> _The data_:
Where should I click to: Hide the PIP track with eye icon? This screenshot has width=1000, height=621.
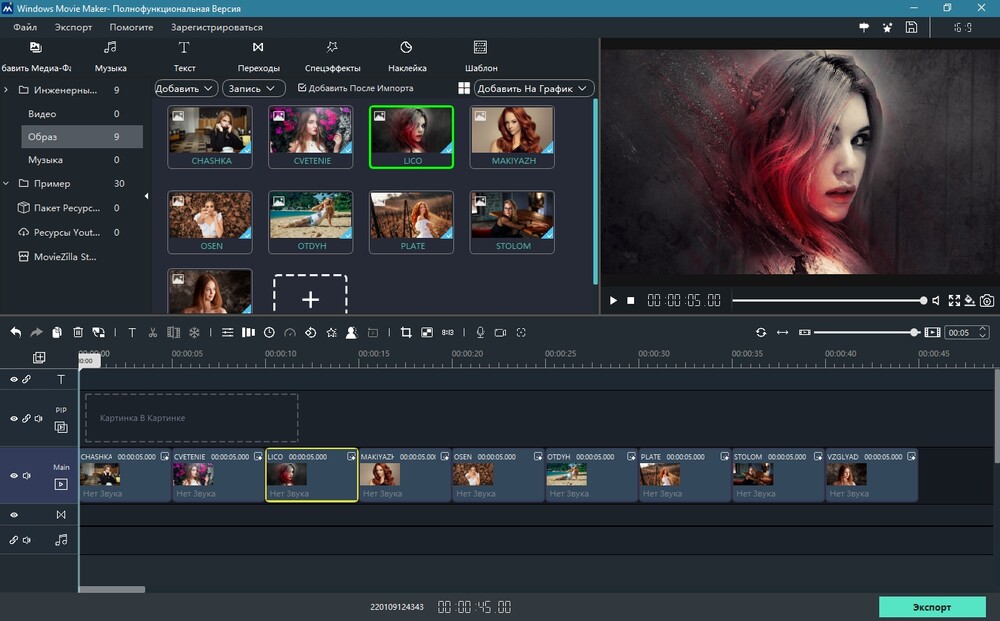(x=14, y=419)
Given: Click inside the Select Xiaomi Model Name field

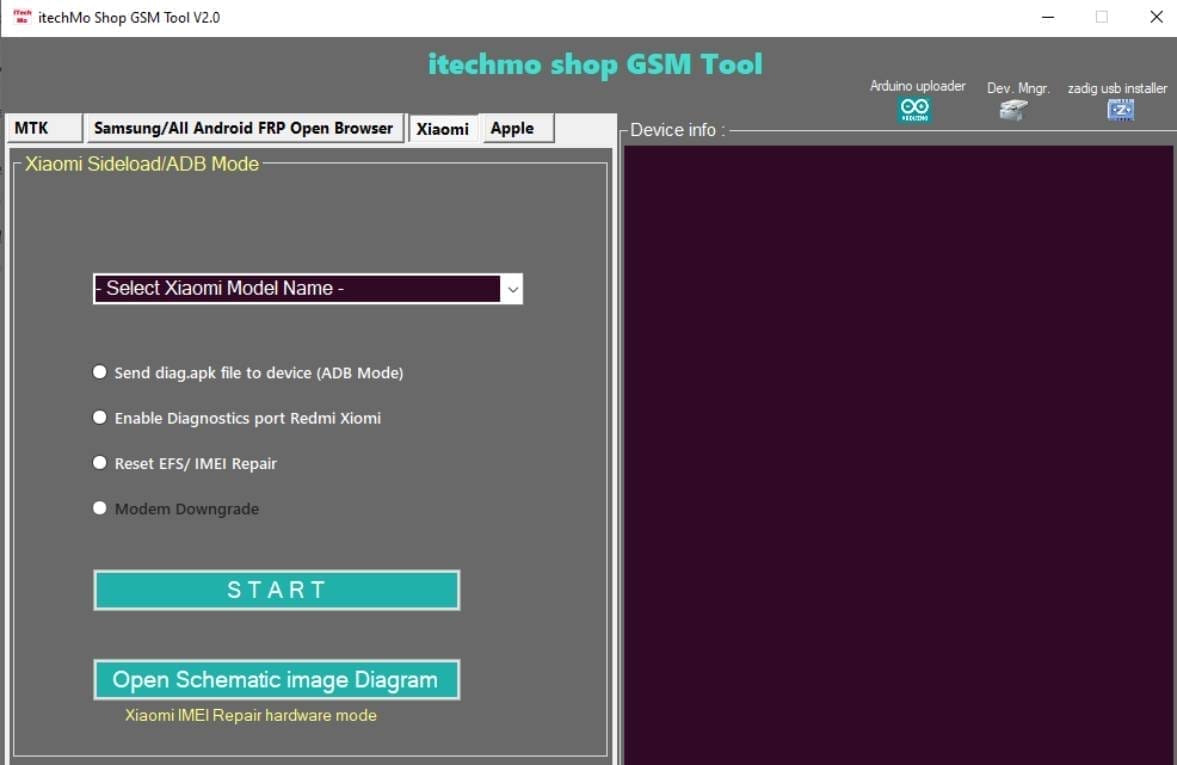Looking at the screenshot, I should [280, 288].
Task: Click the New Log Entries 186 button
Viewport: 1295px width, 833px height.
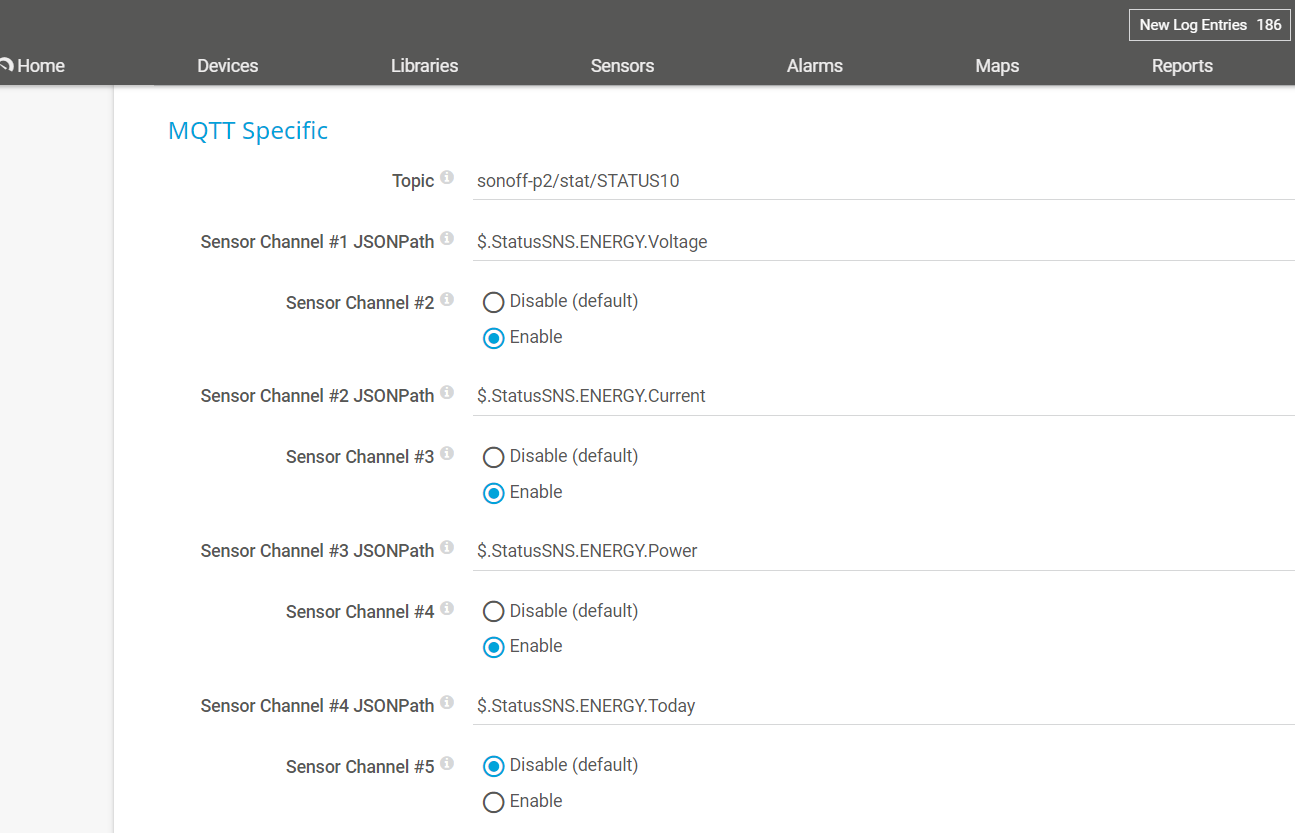Action: 1209,25
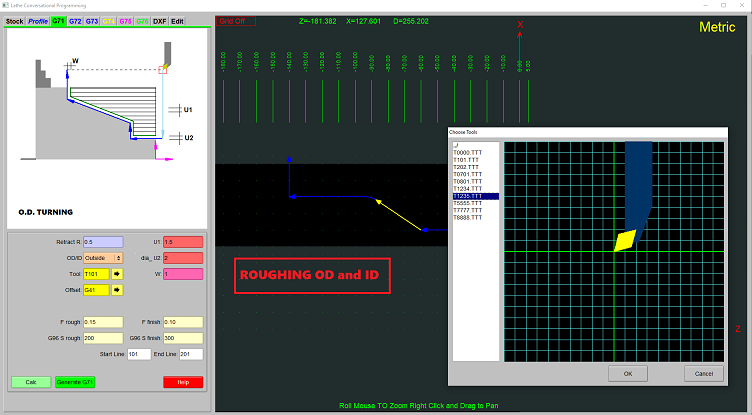Confirm tool choice with OK
Screen dimensions: 752x415
[627, 373]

> _Work instruction_: Retype the whole listing exactly. Do not include the pictures.

> _Response for this exercise_:
Where should I click to: Hide the PIP track with eye icon? This screenshot has width=1000, height=621.
(x=14, y=419)
Given: Click inside the Select Xiaomi Model Name field

Looking at the screenshot, I should [280, 288].
Task: Click the New Log Entries 186 button
Viewport: 1295px width, 833px height.
Action: 1209,25
Confirm tool choice with OK
Screen dimensions: 752x415
[627, 373]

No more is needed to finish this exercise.